**Supplied material**
================
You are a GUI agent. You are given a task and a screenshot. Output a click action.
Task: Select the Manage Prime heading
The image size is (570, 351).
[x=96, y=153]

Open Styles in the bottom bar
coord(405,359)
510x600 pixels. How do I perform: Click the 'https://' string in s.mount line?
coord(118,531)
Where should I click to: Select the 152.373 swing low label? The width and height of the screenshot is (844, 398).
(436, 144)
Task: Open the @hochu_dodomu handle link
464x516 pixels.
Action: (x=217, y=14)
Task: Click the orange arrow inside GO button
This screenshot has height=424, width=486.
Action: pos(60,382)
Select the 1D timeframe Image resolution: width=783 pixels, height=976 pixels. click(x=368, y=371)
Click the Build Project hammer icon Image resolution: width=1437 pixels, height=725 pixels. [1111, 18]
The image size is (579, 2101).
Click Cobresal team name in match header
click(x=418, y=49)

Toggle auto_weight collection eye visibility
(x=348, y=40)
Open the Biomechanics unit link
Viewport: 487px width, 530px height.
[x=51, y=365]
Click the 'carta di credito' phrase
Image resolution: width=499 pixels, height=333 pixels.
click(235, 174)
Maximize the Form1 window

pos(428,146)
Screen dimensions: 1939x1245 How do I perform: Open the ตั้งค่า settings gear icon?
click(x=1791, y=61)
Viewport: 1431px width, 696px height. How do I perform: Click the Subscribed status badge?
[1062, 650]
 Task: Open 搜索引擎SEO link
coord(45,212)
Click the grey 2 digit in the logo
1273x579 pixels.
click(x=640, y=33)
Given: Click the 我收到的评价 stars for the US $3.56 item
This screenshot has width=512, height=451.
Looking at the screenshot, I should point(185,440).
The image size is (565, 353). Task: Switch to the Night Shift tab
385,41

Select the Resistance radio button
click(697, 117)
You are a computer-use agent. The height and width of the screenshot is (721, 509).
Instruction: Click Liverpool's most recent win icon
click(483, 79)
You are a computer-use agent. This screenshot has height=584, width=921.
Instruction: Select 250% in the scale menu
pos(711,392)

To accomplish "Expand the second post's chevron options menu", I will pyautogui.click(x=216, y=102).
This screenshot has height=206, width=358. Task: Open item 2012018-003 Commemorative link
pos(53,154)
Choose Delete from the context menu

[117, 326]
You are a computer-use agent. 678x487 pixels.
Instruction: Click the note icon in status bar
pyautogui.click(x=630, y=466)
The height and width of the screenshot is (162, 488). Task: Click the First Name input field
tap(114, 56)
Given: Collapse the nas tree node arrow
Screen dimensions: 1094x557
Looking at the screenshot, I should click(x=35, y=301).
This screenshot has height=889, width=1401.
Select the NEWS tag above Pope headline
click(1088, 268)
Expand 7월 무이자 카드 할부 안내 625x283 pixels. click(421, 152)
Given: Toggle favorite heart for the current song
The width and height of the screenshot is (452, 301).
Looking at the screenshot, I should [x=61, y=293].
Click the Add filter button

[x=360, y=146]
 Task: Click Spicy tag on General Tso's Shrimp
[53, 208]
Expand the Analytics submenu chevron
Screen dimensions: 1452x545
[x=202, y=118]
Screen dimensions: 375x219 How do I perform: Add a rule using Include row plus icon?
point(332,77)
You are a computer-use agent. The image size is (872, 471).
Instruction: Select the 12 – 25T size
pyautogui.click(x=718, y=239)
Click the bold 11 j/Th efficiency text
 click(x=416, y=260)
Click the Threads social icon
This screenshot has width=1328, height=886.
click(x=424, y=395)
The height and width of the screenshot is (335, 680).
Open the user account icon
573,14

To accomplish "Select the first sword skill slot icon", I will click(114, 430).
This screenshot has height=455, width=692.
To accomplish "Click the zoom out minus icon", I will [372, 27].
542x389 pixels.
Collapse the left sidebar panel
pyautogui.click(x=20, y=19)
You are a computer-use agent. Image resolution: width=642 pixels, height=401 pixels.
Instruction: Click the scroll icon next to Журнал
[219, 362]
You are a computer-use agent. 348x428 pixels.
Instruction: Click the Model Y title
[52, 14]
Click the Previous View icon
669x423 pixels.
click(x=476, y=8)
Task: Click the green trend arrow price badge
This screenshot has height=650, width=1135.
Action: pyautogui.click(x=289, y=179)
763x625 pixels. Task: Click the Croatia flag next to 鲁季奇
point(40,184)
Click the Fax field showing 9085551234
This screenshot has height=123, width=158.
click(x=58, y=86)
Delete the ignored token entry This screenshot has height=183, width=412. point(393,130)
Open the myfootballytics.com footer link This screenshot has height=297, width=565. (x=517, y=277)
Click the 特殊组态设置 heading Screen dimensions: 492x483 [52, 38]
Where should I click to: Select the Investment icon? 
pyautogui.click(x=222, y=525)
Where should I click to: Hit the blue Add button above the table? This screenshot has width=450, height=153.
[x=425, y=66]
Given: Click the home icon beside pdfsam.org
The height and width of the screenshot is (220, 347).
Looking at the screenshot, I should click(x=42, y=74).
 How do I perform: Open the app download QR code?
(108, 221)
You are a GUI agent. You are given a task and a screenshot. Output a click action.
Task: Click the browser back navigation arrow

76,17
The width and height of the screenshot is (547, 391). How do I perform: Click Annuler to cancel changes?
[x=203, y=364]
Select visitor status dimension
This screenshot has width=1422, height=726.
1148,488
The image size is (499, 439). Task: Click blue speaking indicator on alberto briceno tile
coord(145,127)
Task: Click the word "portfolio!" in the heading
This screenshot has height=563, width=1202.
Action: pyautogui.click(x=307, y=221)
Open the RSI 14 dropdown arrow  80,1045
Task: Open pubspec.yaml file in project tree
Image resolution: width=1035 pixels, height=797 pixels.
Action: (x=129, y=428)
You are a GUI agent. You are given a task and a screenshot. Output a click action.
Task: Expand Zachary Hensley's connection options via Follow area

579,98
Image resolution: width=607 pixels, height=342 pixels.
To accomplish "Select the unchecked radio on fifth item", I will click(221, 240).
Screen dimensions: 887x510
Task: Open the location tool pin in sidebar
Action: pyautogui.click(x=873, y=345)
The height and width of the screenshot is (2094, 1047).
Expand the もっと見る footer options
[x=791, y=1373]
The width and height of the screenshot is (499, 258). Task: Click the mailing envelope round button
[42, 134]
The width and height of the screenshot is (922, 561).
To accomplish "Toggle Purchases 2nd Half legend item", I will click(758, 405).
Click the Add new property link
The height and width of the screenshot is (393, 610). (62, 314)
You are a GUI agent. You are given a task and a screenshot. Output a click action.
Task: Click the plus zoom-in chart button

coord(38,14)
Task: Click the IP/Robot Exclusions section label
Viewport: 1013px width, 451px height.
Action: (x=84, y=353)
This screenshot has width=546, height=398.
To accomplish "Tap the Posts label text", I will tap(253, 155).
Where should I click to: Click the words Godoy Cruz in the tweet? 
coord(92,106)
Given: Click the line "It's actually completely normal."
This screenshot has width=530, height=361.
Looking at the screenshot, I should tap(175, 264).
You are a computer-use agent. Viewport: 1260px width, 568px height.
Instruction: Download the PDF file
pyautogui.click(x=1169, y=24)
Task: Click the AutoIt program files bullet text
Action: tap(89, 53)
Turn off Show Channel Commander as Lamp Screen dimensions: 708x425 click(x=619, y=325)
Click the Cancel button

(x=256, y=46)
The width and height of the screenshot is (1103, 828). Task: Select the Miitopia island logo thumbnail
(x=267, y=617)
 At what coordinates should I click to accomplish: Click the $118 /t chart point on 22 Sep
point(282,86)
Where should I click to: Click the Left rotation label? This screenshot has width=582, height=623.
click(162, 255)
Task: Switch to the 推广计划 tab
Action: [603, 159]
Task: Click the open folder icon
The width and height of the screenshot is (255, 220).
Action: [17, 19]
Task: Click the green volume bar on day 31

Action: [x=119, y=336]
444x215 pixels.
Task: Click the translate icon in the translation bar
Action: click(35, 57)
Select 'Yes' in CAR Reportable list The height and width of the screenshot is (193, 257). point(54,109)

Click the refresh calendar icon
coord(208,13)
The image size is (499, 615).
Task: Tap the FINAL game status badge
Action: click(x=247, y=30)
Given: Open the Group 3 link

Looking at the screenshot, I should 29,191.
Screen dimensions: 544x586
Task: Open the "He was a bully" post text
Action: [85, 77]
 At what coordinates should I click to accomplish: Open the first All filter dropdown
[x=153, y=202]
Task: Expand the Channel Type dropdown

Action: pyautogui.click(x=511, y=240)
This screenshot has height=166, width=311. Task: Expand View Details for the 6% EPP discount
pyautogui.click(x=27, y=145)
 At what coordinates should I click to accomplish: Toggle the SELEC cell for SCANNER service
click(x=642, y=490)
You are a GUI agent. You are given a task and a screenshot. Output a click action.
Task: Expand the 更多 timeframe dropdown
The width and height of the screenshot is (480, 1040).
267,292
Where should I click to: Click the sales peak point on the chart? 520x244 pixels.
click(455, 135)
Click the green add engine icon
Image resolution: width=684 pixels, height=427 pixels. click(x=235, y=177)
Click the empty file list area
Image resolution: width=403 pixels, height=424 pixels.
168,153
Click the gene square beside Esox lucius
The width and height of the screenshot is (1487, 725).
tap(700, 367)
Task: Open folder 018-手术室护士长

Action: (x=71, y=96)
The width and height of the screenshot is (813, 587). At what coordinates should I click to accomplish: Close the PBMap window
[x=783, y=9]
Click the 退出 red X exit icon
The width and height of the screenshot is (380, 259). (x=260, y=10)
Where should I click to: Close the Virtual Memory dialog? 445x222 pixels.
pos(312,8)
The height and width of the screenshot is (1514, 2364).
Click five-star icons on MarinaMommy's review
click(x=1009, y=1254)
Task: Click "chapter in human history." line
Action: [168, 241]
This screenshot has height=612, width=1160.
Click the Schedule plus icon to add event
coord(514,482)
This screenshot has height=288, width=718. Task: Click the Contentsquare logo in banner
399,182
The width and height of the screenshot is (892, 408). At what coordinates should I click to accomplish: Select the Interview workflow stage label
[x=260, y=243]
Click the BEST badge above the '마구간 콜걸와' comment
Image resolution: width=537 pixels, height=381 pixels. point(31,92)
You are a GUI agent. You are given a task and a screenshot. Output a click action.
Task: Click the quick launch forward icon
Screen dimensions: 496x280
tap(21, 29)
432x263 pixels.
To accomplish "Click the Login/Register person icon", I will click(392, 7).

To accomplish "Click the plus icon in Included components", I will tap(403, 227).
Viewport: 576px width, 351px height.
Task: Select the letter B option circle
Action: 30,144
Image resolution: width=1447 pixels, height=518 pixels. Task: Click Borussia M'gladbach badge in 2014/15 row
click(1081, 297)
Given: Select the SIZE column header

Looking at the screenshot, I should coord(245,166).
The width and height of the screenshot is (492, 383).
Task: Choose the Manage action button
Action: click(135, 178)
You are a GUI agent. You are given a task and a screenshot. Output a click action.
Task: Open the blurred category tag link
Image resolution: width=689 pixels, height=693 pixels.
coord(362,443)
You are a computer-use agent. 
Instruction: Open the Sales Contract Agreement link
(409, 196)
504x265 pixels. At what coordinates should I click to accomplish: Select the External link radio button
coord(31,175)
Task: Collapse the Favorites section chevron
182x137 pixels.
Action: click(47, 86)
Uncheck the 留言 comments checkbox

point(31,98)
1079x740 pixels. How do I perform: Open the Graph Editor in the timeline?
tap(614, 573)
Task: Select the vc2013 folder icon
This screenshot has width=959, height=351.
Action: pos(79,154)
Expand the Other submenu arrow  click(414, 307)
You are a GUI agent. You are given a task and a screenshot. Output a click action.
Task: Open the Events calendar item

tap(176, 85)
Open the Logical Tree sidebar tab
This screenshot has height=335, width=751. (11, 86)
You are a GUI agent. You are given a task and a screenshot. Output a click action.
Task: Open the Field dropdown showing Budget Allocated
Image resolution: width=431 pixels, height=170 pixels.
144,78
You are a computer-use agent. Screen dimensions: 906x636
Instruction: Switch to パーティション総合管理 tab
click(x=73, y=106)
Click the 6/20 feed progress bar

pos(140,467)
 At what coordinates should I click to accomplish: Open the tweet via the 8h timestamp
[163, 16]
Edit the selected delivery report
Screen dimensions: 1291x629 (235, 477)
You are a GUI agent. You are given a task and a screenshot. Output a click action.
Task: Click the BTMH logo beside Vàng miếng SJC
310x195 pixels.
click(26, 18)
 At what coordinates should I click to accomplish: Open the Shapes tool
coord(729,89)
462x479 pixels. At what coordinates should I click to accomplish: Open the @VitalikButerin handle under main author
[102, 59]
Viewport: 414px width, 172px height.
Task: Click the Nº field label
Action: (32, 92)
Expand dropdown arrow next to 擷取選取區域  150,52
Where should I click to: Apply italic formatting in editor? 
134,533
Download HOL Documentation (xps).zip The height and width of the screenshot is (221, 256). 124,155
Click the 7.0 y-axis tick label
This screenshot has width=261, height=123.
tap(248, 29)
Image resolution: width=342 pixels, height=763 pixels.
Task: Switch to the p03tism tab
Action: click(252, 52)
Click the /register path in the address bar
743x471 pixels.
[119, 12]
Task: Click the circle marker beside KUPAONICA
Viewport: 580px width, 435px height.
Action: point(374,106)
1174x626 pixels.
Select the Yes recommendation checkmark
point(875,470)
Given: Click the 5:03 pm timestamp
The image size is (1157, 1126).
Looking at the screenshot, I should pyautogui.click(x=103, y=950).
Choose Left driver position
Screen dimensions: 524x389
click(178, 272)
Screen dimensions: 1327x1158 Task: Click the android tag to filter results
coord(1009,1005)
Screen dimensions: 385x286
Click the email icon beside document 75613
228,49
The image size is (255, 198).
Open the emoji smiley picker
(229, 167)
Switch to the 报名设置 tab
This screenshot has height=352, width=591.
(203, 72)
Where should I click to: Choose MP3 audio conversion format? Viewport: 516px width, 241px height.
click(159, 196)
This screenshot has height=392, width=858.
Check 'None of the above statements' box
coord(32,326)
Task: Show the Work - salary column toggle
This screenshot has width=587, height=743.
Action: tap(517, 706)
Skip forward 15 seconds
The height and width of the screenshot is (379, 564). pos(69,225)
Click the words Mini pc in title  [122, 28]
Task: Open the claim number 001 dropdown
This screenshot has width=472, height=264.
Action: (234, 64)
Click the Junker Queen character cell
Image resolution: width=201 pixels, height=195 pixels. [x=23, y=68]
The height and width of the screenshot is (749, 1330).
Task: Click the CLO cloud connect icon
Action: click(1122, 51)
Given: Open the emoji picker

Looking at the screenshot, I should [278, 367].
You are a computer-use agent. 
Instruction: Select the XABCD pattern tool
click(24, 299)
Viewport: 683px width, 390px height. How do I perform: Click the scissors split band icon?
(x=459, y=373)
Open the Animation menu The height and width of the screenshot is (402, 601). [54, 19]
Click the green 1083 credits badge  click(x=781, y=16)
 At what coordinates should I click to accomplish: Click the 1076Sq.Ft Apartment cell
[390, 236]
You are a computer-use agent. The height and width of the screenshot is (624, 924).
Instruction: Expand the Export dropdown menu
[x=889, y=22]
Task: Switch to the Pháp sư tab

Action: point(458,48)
================
**Work required**
Find how many lines of the records hold the string "timeframe", then give that number by itself.

**Completed task**
2